What you should do. From the material below, pull out every line that contains the string "Point", matching case exactly.

A block of material:
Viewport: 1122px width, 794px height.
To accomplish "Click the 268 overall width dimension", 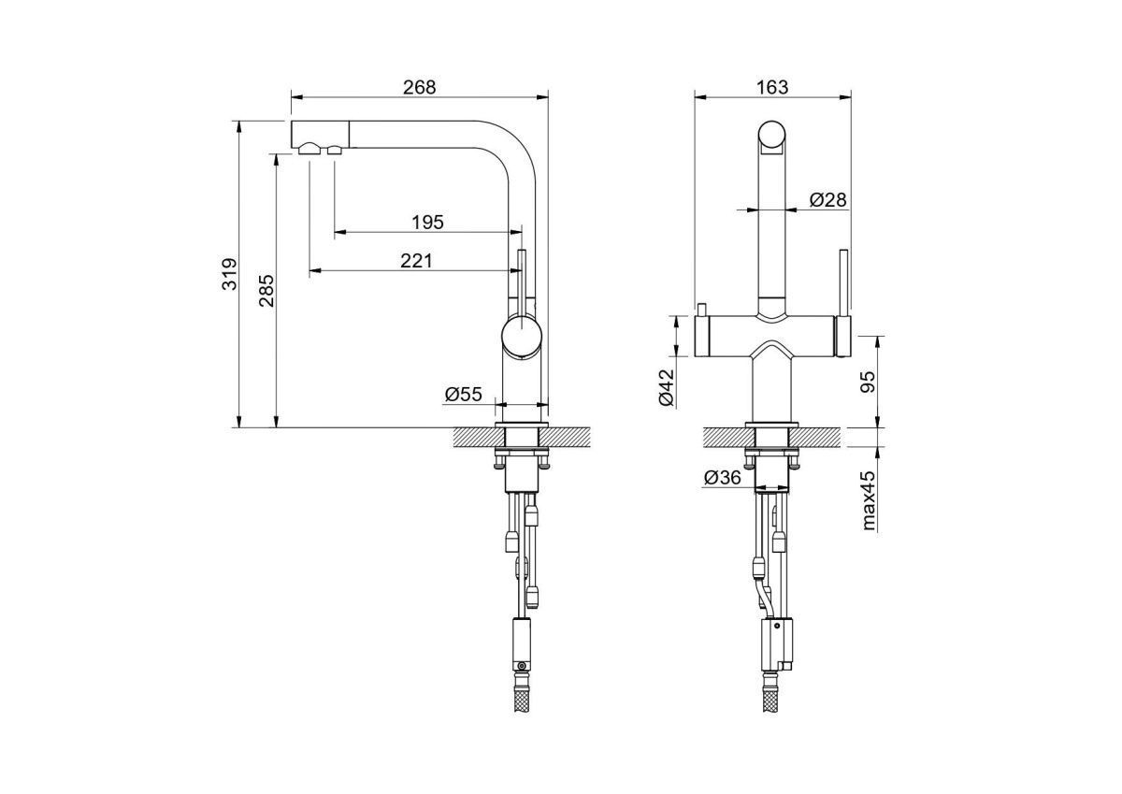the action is [419, 87].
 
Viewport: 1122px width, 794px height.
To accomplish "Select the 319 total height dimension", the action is [230, 274].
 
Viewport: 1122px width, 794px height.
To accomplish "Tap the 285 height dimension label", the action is [266, 291].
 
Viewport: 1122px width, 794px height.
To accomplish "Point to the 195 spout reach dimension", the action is [428, 222].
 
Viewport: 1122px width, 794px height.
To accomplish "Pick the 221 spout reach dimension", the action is [416, 261].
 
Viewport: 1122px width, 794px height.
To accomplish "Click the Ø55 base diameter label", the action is [463, 395].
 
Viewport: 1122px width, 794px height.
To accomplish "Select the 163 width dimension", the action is [772, 87].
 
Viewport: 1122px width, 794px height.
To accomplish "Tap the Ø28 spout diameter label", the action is [828, 200].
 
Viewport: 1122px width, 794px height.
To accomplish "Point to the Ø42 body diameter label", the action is [667, 387].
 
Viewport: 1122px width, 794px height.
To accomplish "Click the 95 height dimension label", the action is [867, 383].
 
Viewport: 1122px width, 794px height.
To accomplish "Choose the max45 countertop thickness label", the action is [869, 499].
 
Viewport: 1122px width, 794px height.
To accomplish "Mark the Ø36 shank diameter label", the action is [722, 477].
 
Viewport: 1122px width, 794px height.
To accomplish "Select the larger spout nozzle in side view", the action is [309, 149].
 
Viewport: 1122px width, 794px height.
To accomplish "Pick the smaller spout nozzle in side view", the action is [334, 150].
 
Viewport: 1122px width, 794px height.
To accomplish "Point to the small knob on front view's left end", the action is [701, 310].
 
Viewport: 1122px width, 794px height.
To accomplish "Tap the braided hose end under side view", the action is [522, 698].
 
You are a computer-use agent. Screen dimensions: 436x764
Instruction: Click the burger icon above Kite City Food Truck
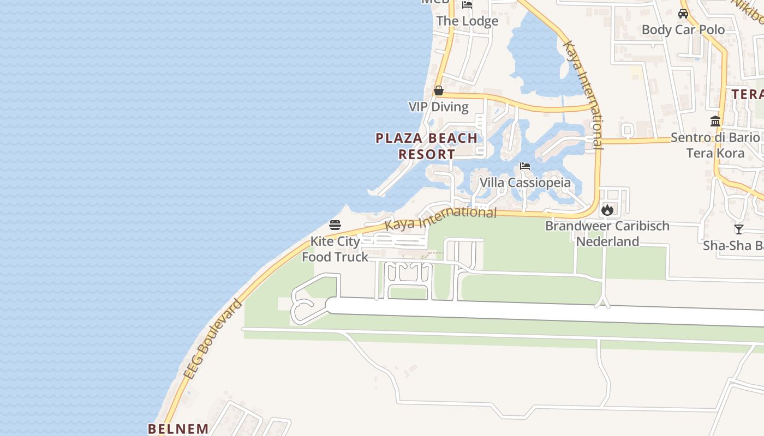pos(335,225)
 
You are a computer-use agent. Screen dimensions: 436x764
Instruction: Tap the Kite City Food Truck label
pos(335,249)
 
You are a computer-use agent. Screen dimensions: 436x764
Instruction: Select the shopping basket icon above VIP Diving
pos(438,90)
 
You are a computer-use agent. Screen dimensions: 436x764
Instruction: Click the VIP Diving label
pos(438,107)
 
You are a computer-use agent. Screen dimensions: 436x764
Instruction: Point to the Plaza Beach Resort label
pos(427,146)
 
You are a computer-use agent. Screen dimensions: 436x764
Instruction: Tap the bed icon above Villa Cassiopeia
pos(525,166)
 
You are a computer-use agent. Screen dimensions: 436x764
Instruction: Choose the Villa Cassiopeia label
pos(525,183)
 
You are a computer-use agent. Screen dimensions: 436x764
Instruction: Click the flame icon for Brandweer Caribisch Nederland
pos(607,210)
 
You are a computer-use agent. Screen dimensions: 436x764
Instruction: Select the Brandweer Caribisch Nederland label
pos(607,233)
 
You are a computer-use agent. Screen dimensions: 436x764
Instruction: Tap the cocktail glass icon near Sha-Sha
pos(738,229)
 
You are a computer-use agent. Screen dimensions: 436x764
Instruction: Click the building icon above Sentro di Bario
pos(715,121)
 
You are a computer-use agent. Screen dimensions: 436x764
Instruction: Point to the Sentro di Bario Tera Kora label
pos(715,145)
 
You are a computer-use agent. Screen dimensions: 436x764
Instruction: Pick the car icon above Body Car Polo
pos(683,14)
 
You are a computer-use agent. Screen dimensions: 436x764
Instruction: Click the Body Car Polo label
pos(683,29)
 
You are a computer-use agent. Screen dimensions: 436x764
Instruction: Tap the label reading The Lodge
pos(467,21)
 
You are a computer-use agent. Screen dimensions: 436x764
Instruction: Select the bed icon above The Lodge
pos(467,5)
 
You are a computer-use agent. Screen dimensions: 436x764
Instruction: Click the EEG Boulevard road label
pos(212,340)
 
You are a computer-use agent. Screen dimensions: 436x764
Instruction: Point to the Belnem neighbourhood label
pos(178,428)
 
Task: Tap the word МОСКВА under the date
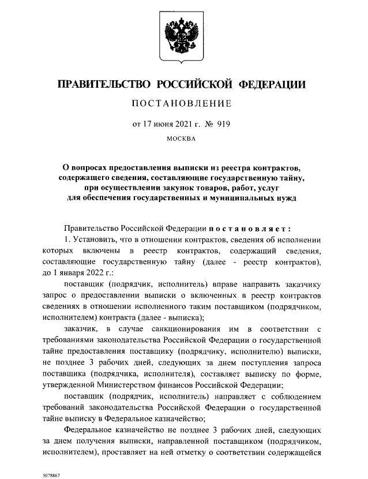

Result below.
To accomplish "Point to the 195 spout reach dimension", the action is [428, 222].
To accomplish "Point to the Ø42 body diameter label", the action is [667, 387].
To accomplish "Point to the small knob on front view's left end", the action is [701, 310].
Instruction: Point to the Plaza Beach Resort label
Instruction: Point to the Sentro di Bario Tera Kora label
Instruction: Point to the Belnem neighbourhood label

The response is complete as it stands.